[START OF Working data]

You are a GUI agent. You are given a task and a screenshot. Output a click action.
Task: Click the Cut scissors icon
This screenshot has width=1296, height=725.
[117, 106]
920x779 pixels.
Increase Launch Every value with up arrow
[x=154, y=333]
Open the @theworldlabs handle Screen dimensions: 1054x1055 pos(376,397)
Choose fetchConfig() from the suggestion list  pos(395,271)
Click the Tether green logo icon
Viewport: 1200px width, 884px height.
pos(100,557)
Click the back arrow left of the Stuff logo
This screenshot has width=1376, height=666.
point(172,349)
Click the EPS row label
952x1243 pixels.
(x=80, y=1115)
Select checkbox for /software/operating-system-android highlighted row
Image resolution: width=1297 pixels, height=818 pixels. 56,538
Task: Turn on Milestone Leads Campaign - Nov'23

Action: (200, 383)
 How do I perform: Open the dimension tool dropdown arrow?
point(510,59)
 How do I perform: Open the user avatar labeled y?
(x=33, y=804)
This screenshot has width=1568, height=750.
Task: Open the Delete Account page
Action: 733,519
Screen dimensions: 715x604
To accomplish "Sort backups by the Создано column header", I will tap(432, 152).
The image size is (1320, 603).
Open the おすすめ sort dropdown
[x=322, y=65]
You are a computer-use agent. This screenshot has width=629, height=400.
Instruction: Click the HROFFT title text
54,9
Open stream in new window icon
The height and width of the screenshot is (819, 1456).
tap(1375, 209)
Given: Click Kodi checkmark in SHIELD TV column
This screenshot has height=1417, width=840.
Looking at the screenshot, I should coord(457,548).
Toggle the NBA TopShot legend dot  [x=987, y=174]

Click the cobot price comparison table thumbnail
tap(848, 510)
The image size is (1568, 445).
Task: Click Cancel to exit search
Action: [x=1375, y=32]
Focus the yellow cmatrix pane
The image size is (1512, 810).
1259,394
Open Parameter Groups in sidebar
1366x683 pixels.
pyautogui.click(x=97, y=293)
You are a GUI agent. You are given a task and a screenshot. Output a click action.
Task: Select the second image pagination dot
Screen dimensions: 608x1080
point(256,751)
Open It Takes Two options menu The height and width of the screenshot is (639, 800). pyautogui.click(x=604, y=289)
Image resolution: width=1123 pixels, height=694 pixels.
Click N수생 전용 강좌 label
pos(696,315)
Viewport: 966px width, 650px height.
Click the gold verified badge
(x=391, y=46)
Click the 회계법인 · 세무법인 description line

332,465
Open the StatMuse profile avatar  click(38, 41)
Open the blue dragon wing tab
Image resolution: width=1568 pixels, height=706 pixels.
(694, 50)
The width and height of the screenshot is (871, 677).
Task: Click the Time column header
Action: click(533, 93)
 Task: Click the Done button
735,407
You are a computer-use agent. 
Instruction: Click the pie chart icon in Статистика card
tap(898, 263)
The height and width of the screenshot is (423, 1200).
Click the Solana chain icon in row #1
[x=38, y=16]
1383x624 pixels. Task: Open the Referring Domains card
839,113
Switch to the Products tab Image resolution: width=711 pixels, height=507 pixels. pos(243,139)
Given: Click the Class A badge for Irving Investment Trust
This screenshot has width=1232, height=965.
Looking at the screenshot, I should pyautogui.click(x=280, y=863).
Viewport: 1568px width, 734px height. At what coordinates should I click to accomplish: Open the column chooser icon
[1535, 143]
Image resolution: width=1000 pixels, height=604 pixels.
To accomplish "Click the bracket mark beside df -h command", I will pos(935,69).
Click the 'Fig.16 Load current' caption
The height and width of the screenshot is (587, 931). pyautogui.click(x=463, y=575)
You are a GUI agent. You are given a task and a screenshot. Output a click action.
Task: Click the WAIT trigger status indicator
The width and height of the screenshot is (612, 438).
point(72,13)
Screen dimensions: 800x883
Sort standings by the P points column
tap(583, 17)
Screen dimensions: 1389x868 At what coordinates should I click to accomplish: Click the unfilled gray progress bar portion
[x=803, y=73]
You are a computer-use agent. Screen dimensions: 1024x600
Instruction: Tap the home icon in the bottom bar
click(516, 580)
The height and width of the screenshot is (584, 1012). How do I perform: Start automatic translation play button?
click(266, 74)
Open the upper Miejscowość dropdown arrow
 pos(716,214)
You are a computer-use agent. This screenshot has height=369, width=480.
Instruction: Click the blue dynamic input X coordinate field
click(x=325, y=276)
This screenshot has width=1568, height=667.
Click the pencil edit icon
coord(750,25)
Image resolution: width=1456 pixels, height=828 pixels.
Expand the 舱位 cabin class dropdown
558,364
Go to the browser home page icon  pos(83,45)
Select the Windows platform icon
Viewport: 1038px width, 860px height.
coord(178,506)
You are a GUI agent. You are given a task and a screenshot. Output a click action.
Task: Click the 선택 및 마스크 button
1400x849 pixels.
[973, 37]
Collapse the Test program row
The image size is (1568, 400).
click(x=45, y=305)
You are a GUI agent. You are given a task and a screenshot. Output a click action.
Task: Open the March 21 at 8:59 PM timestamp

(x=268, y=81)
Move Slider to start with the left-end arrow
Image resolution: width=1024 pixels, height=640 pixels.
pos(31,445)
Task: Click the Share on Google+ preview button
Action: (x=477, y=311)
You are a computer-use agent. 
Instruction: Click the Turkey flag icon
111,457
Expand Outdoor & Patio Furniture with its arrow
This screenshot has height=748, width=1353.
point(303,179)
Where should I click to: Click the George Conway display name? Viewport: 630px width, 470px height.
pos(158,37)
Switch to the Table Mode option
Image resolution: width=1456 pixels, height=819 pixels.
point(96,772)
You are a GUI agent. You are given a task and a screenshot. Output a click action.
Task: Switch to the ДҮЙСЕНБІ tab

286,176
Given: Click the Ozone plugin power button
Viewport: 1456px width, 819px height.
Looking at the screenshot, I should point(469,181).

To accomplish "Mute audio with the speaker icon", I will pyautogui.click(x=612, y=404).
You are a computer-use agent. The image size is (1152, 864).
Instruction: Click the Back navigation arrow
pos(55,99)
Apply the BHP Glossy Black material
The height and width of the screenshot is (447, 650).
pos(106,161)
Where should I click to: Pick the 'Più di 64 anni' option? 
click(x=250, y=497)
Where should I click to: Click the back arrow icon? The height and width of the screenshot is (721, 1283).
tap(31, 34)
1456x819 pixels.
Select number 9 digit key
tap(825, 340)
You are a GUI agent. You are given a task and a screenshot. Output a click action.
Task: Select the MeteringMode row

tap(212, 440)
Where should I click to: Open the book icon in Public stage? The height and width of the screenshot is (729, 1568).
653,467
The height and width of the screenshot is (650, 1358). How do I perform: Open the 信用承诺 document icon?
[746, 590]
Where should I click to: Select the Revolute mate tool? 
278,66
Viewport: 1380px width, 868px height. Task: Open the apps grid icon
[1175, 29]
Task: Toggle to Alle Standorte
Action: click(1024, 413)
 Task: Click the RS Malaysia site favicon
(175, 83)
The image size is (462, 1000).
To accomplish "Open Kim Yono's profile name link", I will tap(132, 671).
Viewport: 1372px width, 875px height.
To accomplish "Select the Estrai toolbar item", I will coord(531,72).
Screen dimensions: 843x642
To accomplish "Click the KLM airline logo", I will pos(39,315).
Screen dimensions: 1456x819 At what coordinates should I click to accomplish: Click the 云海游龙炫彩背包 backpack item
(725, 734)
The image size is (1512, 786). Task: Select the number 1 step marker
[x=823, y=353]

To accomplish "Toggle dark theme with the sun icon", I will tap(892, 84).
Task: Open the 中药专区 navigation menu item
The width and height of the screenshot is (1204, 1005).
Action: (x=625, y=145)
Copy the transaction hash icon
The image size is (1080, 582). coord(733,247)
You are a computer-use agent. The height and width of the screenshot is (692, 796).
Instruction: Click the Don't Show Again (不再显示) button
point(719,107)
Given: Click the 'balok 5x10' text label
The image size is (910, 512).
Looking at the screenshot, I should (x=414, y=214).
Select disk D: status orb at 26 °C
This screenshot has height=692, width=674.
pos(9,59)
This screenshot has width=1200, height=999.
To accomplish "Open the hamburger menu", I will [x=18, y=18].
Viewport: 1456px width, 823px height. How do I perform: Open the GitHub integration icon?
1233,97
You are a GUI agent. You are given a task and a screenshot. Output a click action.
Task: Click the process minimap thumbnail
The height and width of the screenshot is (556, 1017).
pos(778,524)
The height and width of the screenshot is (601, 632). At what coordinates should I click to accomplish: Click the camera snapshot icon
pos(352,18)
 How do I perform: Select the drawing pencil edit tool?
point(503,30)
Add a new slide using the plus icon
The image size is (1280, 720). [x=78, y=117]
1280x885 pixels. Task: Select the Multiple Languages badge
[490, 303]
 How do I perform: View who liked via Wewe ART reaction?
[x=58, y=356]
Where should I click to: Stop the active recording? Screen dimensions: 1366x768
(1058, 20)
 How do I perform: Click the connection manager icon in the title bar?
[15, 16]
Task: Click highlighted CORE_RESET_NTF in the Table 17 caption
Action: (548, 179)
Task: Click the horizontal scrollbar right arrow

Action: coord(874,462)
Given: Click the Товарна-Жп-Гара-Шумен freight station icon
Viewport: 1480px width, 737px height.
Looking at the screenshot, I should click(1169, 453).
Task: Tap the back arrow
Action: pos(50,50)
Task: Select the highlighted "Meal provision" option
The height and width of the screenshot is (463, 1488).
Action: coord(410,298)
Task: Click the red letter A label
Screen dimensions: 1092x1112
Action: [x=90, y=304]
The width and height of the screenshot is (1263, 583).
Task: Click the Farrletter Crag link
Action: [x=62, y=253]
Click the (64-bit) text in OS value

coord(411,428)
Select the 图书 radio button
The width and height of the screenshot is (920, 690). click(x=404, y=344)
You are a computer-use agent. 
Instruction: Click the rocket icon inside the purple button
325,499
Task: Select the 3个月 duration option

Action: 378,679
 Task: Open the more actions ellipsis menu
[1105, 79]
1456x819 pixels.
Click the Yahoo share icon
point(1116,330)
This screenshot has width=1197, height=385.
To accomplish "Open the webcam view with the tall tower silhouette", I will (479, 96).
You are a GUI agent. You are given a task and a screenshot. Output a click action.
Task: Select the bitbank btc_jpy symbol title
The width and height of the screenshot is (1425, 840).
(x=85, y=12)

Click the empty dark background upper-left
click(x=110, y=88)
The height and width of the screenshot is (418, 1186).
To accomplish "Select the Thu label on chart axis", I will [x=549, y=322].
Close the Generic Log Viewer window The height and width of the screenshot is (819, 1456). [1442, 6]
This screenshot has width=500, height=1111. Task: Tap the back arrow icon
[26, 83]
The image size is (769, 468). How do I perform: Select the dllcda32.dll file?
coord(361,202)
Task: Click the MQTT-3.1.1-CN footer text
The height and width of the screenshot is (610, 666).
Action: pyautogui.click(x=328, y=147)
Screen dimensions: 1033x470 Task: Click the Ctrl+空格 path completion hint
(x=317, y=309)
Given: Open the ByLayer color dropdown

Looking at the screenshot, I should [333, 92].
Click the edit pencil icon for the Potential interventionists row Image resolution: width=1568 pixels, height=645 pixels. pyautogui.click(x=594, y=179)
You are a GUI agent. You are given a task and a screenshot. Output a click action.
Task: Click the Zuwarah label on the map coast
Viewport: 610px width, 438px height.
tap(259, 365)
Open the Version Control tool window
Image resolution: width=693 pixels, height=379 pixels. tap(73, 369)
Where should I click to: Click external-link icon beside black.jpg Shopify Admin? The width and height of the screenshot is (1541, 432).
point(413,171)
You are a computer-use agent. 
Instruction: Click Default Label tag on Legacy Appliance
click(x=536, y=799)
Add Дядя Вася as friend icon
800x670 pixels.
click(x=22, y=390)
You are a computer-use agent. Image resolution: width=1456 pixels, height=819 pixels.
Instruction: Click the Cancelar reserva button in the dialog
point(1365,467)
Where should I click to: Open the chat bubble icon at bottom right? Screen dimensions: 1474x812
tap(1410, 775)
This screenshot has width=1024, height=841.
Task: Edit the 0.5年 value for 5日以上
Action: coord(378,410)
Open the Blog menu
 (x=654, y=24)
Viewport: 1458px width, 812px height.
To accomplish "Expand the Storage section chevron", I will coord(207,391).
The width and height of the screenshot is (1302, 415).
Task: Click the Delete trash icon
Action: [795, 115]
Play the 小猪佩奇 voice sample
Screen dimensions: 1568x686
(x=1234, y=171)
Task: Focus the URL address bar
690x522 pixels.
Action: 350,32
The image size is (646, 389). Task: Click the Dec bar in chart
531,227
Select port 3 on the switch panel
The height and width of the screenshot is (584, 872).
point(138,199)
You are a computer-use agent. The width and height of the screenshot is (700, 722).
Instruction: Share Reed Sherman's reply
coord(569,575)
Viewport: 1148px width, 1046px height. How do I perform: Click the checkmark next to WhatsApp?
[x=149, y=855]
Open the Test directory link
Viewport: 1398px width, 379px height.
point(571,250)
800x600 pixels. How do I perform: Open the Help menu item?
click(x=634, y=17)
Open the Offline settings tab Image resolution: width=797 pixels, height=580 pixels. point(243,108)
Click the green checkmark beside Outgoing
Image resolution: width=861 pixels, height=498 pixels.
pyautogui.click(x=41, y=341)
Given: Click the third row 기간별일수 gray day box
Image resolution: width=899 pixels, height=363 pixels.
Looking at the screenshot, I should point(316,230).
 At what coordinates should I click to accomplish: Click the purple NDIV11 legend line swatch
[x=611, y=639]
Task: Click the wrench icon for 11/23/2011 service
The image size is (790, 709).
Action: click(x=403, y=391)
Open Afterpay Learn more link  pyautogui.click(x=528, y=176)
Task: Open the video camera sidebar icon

[END OF Working data]

**Given request**
Repeat the data word for word, from its first line through the line containing "Toggle the NBA", with both of those lines included.

**Task solution**
You are a GUI agent. You are given a task and a screenshot. Output a click action.
Task: Click the Cut scissors icon
This screenshot has width=1296, height=725.
[117, 106]
920x779 pixels.
Increase Launch Every value with up arrow
[x=154, y=333]
Open the @theworldlabs handle Screen dimensions: 1054x1055 pos(376,397)
Choose fetchConfig() from the suggestion list  pos(395,271)
Click the Tether green logo icon
Viewport: 1200px width, 884px height.
pos(100,557)
Click the back arrow left of the Stuff logo
This screenshot has width=1376, height=666.
point(172,349)
Click the EPS row label
952x1243 pixels.
(x=80, y=1115)
Select checkbox for /software/operating-system-android highlighted row
Image resolution: width=1297 pixels, height=818 pixels. 56,538
Task: Turn on Milestone Leads Campaign - Nov'23

Action: (200, 383)
 How do I perform: Open the dimension tool dropdown arrow?
point(510,59)
 How do I perform: Open the user avatar labeled y?
(x=33, y=804)
This screenshot has width=1568, height=750.
Task: Open the Delete Account page
Action: 733,519
Screen dimensions: 715x604
To accomplish "Sort backups by the Создано column header", I will tap(432, 152).
The image size is (1320, 603).
Open the おすすめ sort dropdown
[x=322, y=65]
You are a computer-use agent. This screenshot has width=629, height=400.
Instruction: Click the HROFFT title text
54,9
Open stream in new window icon
The height and width of the screenshot is (819, 1456).
tap(1375, 209)
Given: Click Kodi checkmark in SHIELD TV column
This screenshot has height=1417, width=840.
Looking at the screenshot, I should coord(457,548).
Toggle the NBA TopShot legend dot  [x=987, y=174]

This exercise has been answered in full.